### [AIM]
Render these lines as a JSON list of strings, one string per line, skipping blank lines and leaving out the pictures.

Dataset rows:
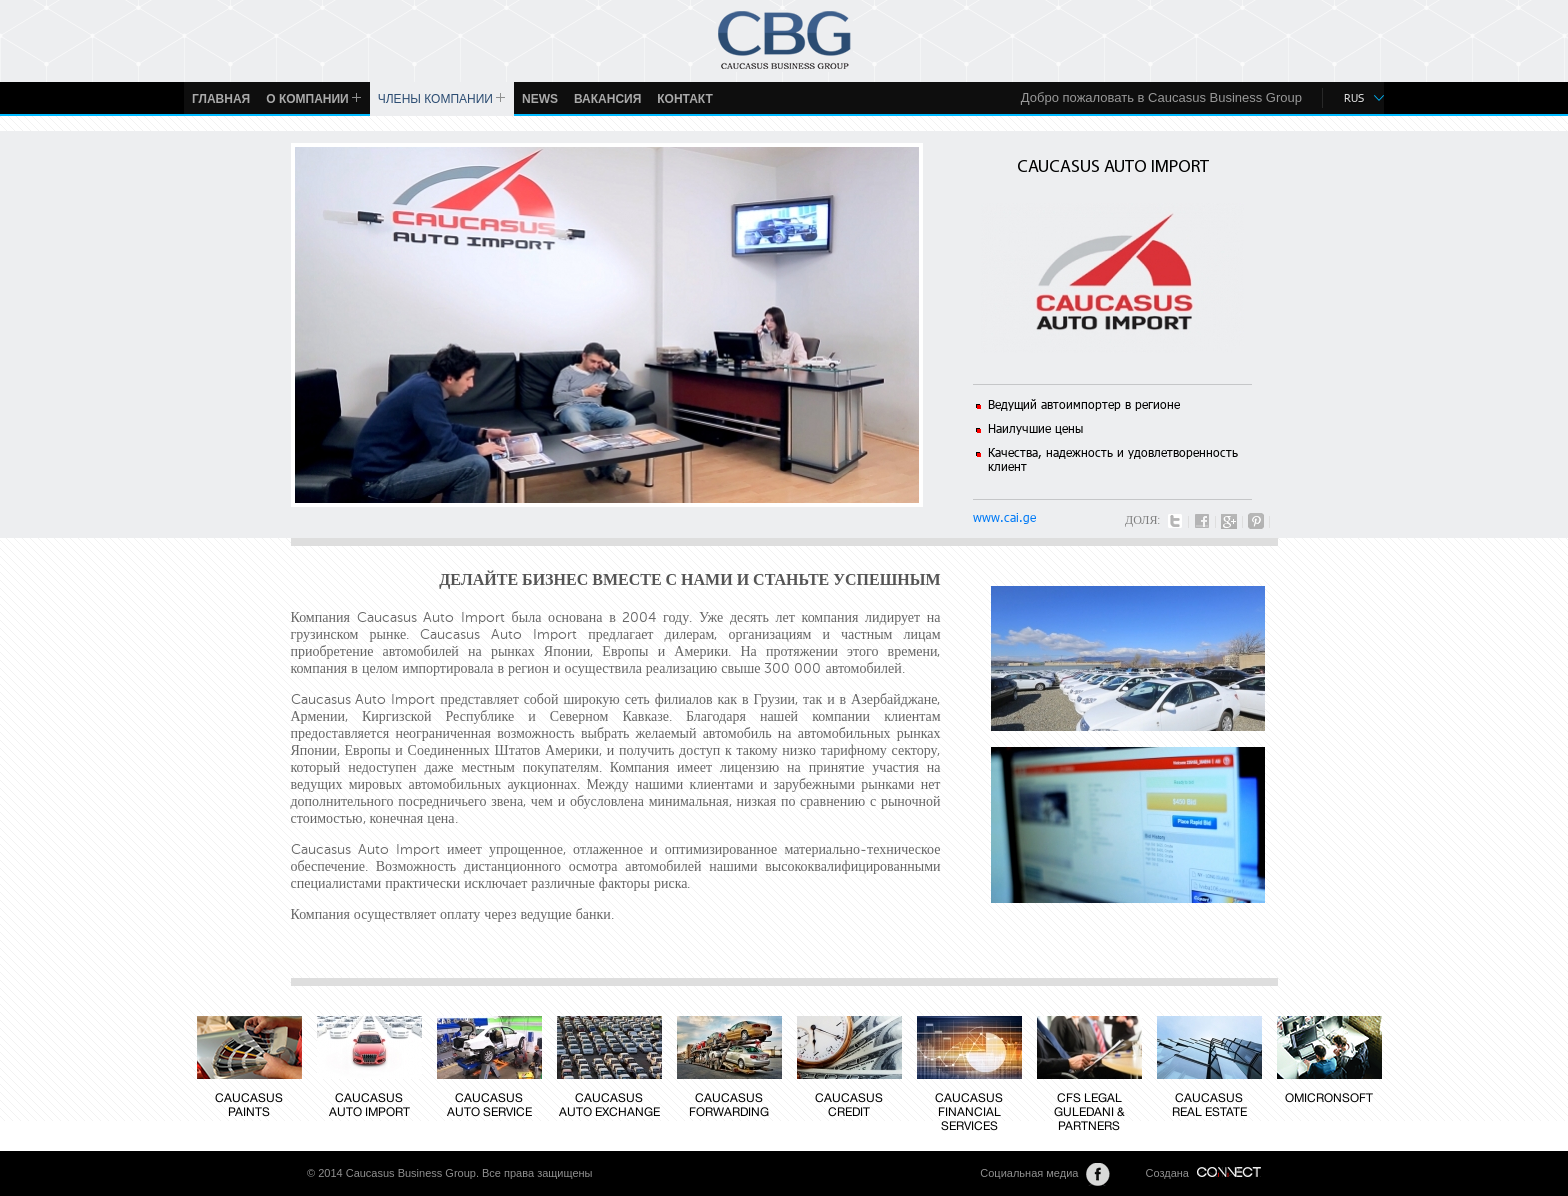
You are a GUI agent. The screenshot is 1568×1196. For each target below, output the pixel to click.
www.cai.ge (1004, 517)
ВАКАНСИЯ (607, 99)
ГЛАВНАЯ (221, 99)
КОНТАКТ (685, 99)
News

### [SOLUTION TO THIS EXERCISE]
[
  "You are a GUI agent. The screenshot is 1568×1196. For each target below, output the pixel to click.",
  "www.cai.ge (1004, 517)",
  "ВАКАНСИЯ (607, 99)",
  "ГЛАВНАЯ (221, 99)",
  "КОНТАКТ (685, 99)",
  "News"
]